1 Proclamation of President Jackson to the People of South Carolina, December 10, 1832. Richardson, Messages and Papers of the Presidents, II, 648-50 passim.

the unity of a nation; and any injury to that unity is not only a breach which would result from the contravention of a compact, but it is an offence against the whole Union. To say that any State may at pleasure secede from the Union, is to say that the United States are not a nation, because it would be a solecism to contend that any part of a nation might dissolve its connexion with the other parts, to their injury or ruin, without committing any offence. Secession, like any other revolutionary act, may be morally justified by the extremity of oppression; but to call it a constitutional right, is confounding the meaning of terms; and can only be done through gross error, or to deceive those who are willing to assert a right, but would pause before they made a revolution, or incur the penalties consequent on a failure.
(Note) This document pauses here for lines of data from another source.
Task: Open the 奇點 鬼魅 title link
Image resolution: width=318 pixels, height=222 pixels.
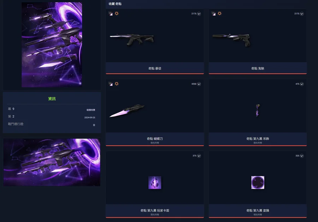Action: 258,68

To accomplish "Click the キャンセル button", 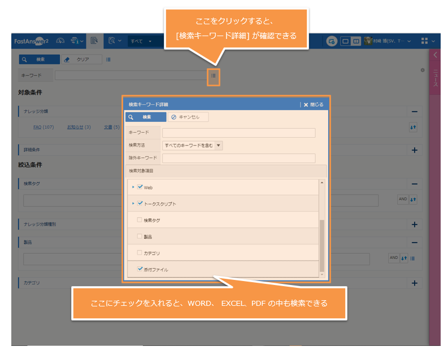I will 189,117.
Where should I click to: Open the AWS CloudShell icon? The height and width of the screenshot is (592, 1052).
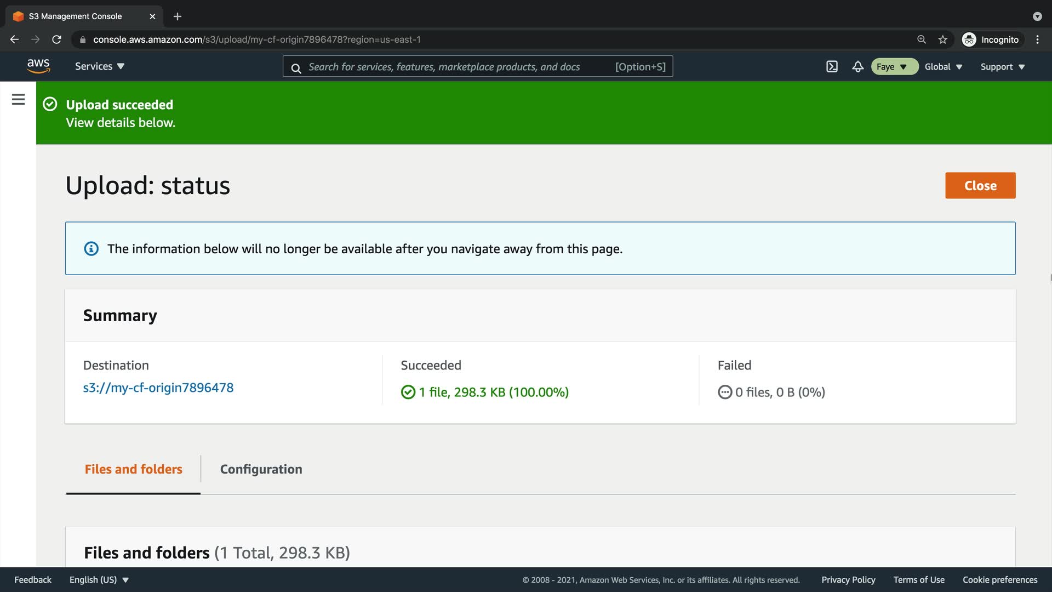832,66
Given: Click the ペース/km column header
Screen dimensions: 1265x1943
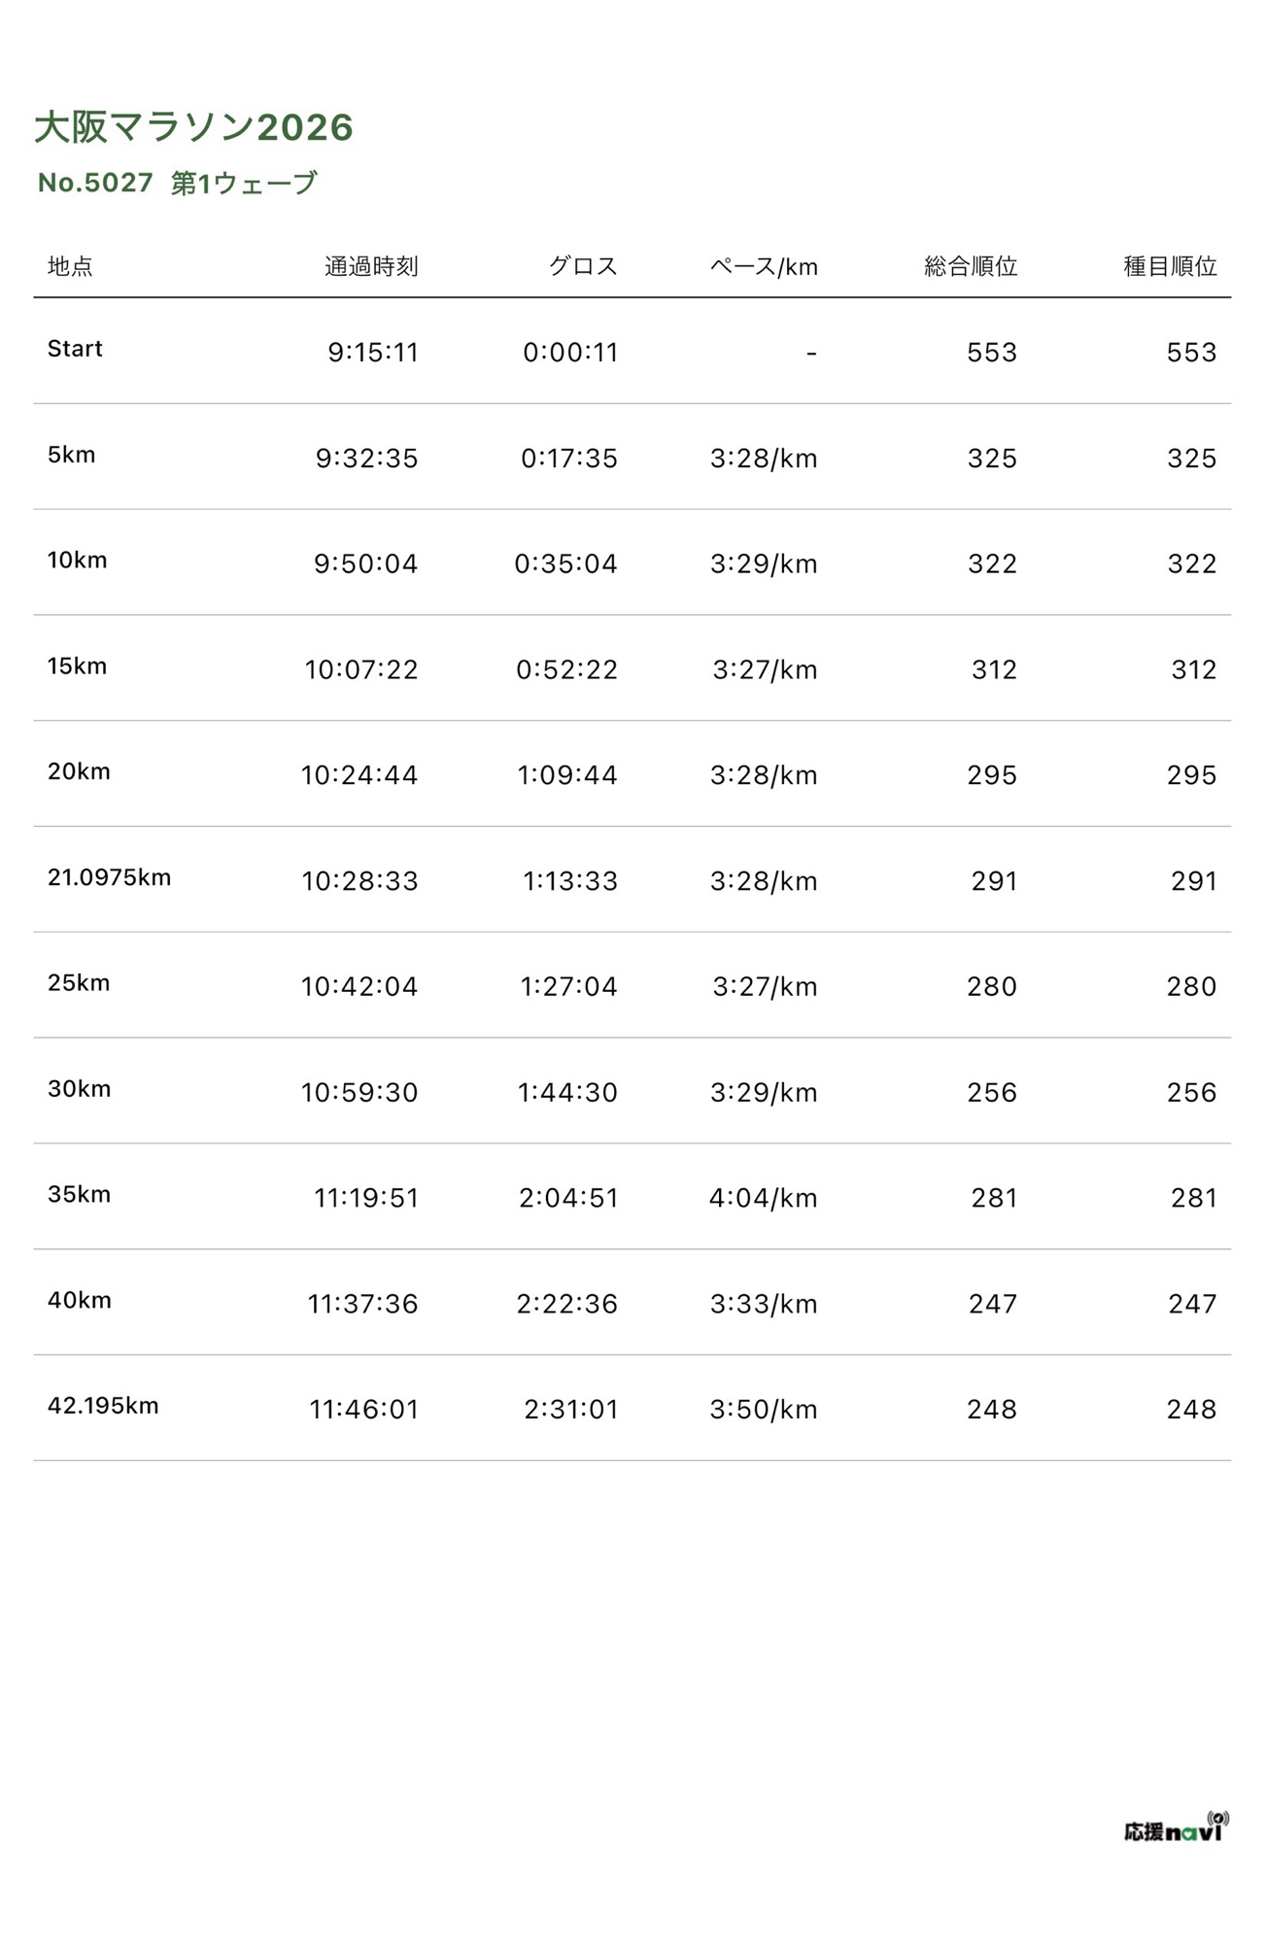Looking at the screenshot, I should click(764, 266).
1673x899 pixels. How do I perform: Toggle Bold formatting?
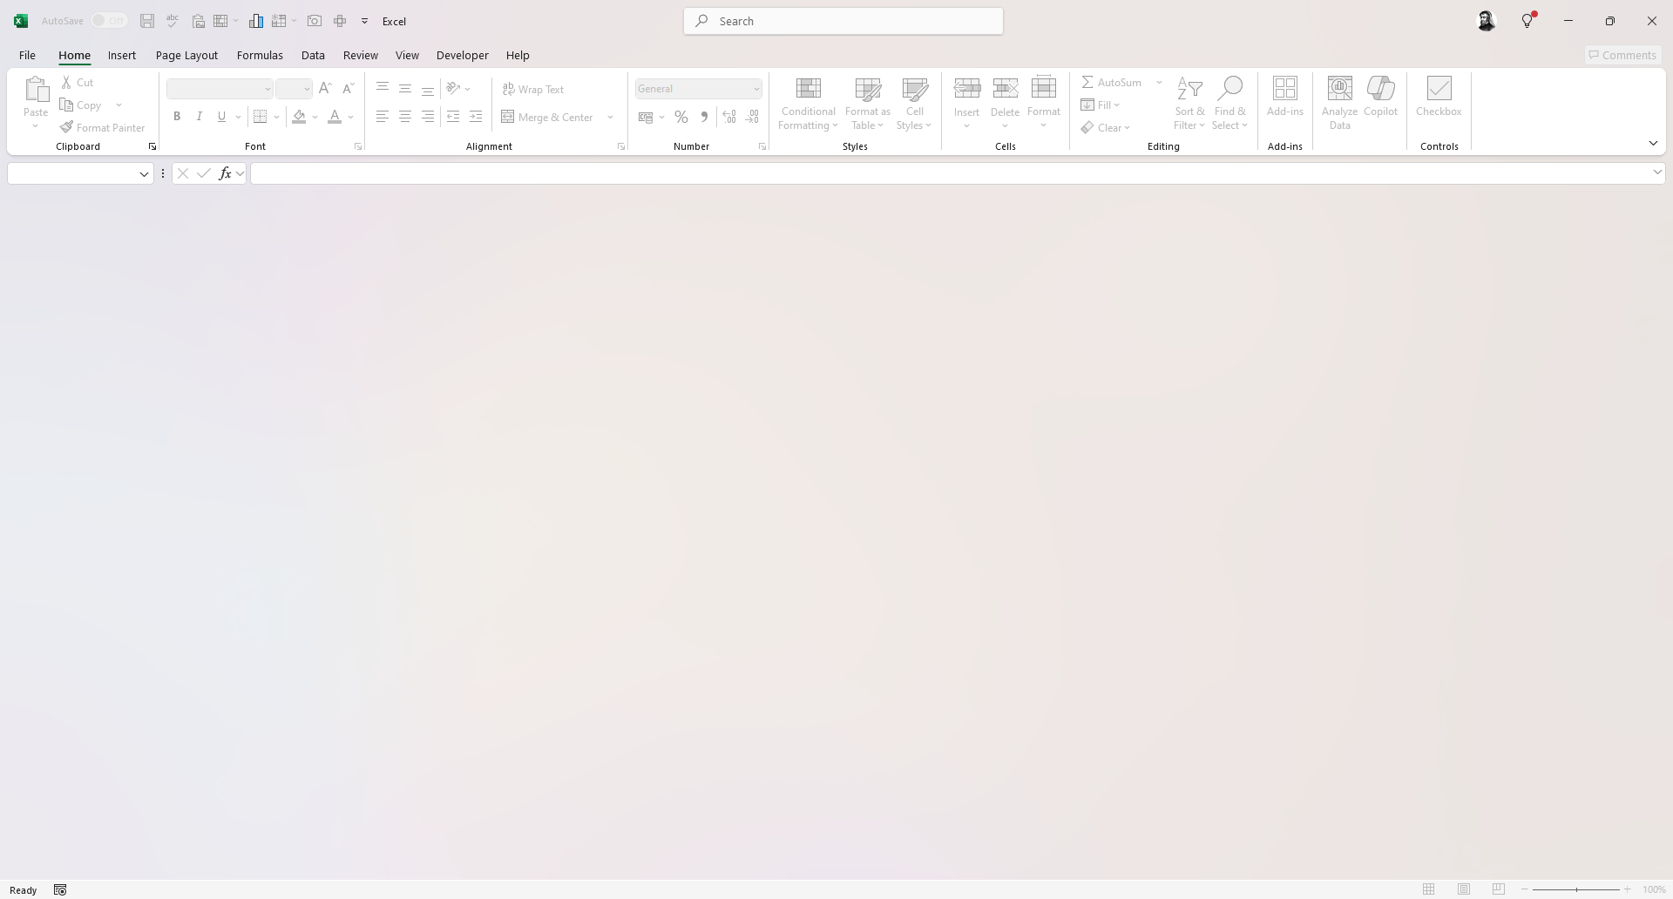point(177,117)
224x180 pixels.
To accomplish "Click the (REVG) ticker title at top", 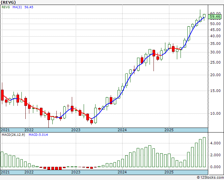I will point(9,2).
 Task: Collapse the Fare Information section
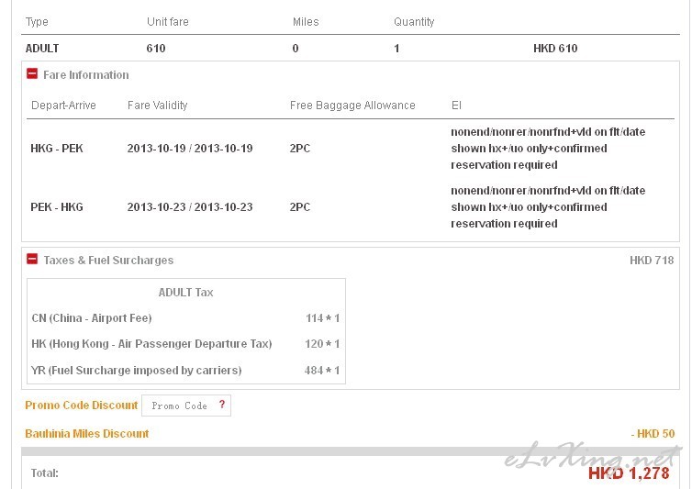click(x=32, y=73)
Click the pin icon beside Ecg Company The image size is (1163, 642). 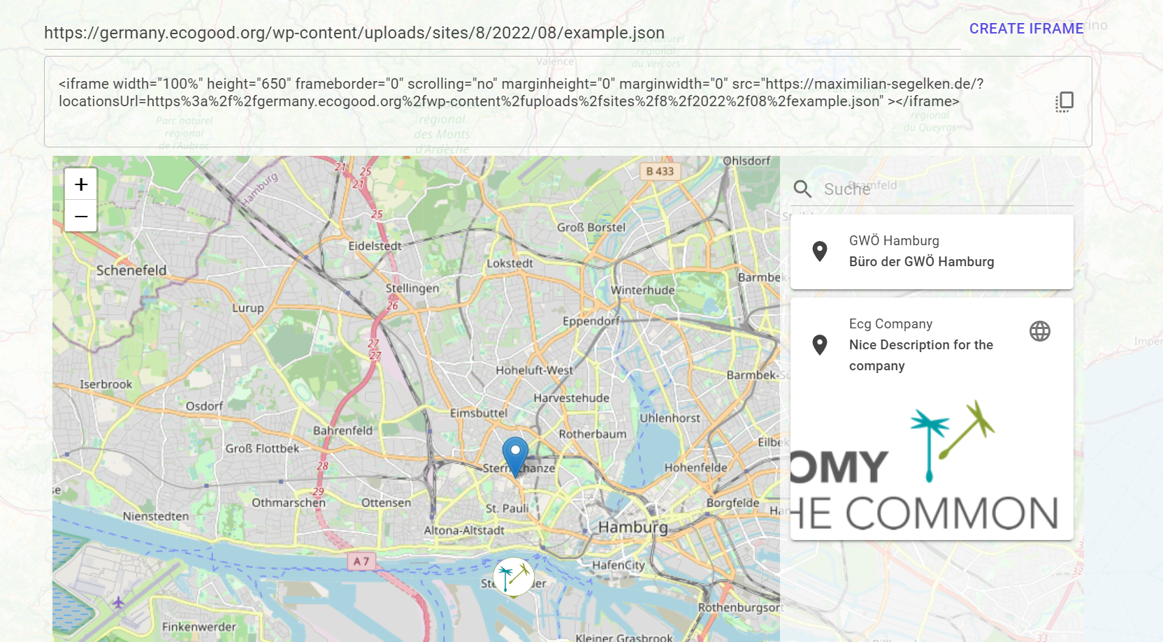(819, 344)
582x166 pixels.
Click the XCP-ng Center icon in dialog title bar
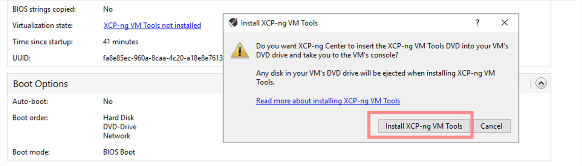pos(233,23)
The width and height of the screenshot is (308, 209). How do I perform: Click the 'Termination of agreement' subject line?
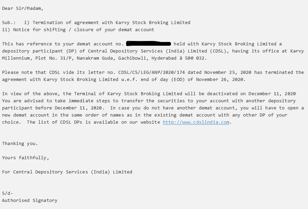click(x=112, y=23)
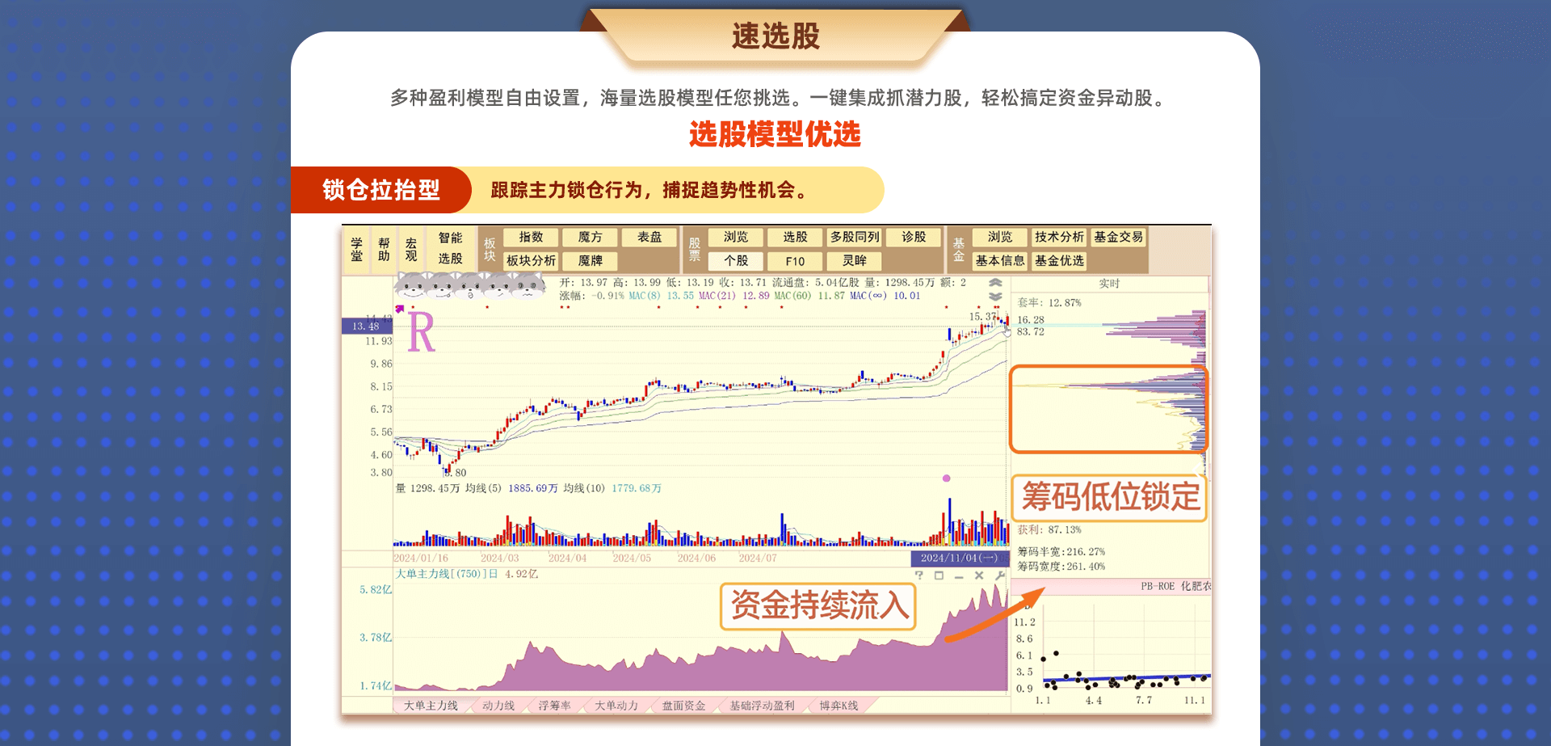Open the F10 stock info button

795,261
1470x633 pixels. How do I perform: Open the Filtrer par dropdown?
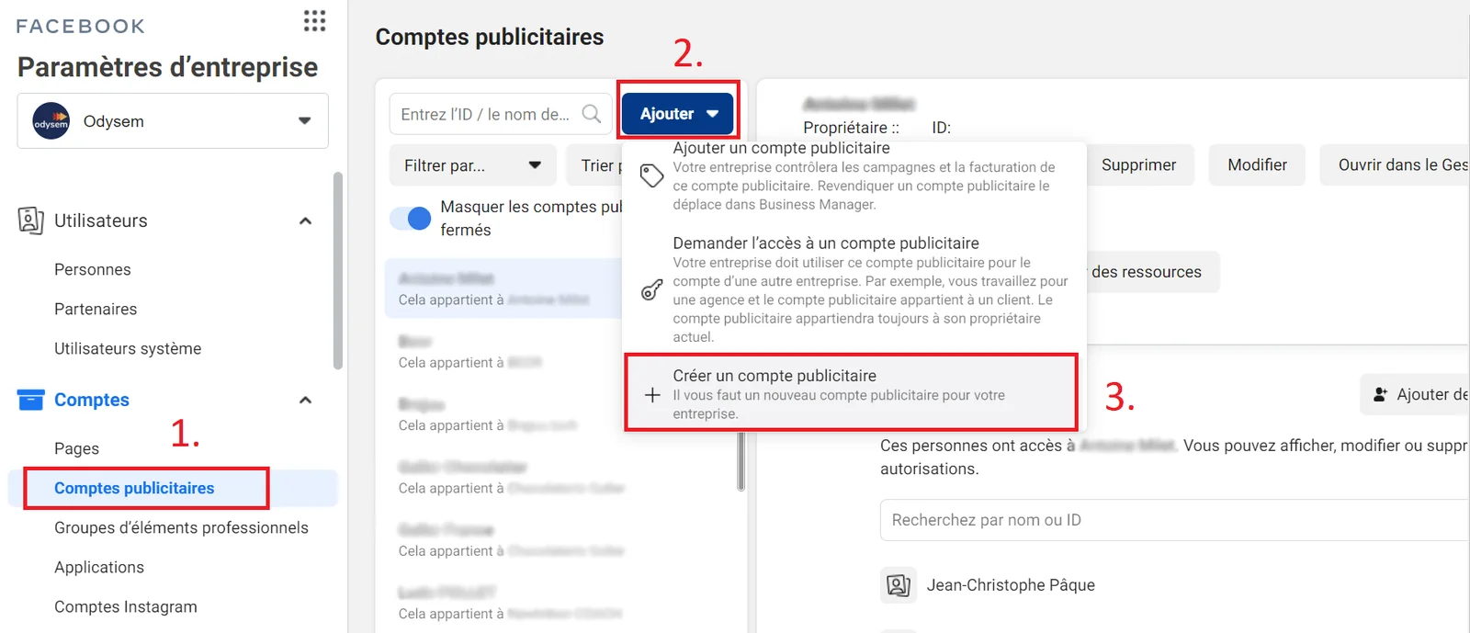(x=473, y=165)
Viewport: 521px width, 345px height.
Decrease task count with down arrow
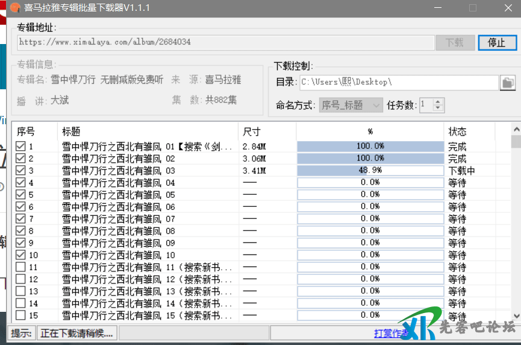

Because the Union was formed by compact, it is said the parties to that compact may, when they feel themselves aggrieved, depart from it: but it is precisely because it is a compact that they cannot. A compact is an agreement or binding obligation. It may by its terms have a sanction or penalty for its breach or it may not. If it contains no sanction, it may be broken with no other consequence than moral guilt: if it have a sanction, then the breach insures the designated or implied penalty. A league between independent nations, generally, has no sanction other than a moral one; or if it should contain a penalty, as there is no common superior, it cannot be enforced. A government, on the contrary, always has a sanction, express or implied; and, in our case, it is both necessarily implied and expressly given. An attempt, by force of arms, to destroy a government, is an offence by whatever means the constitutional compact may have been formed, and such government has the right, by the law of self-defence, to pass acts for punishing the offender, unless that right is modified, restrained, or resumed by the constitutional act. In our system, although it is modified in the case of treason, yet authority is expressly given to pass all laws necessary to carry its powers into effect, and, under this grant, provision has been made for punishing acts which obstruct the due administration of the laws. . . .

The States severally have not retained their entire sovereignty. It has been shown that, in becoming parts of a nation, not members of a league, they surrendered many of their essential parts of sovereignty. The right to make treaties declare war - levy taxes - exercise exclusive judicial and legislative powers were all of them functions of sovereign power. The States, then, for all these purposes, were no longer sovereign. The allegiance of their citizens was transferred, in the first instance, to the Government of the United States: they became American citizens, and owed obedience to the Constitution of the United States, and to laws made in conformity with the powers it vested in Congress. This last position has not been, and cannot be denied. How, then, can that State be said to be sovereign and independent whose citizens owe obedience to laws not made by it, and whose magistrates are sworn to disregard those laws when they come in conflict with those passed by another? What shows conclusively that the States cannot be said to have reserved an undivided sovereignty, is, that they expressly ceded the right to punish treason, not treason against their separate power, but treason against the United States. Treason is an offence against sovereignty, and sovereignty must reside with the power to punish it. But the reserved rights of the States are not less sacred because they have, for their common interest, made the General Government a depository of these powers. . . .

104. Webster's Reply to Hayne of South Carolina.1

I understand the honorable gentleman from South Carolina to maintain, that it is a right of the State Legislatures to interfere, whenever, in their judgment, this Government transcends its constitutional limits, and to arrest the operation of its laws. . .

What he contends for, is, that it is constitutional to interrupt the administration of the constitution itself, in the hands of those who are chosen and sworn to administer it, by the direct

1 Senate. January 26-27, 1830. Works of Daniel Webster (1851), III, 270-342, passim.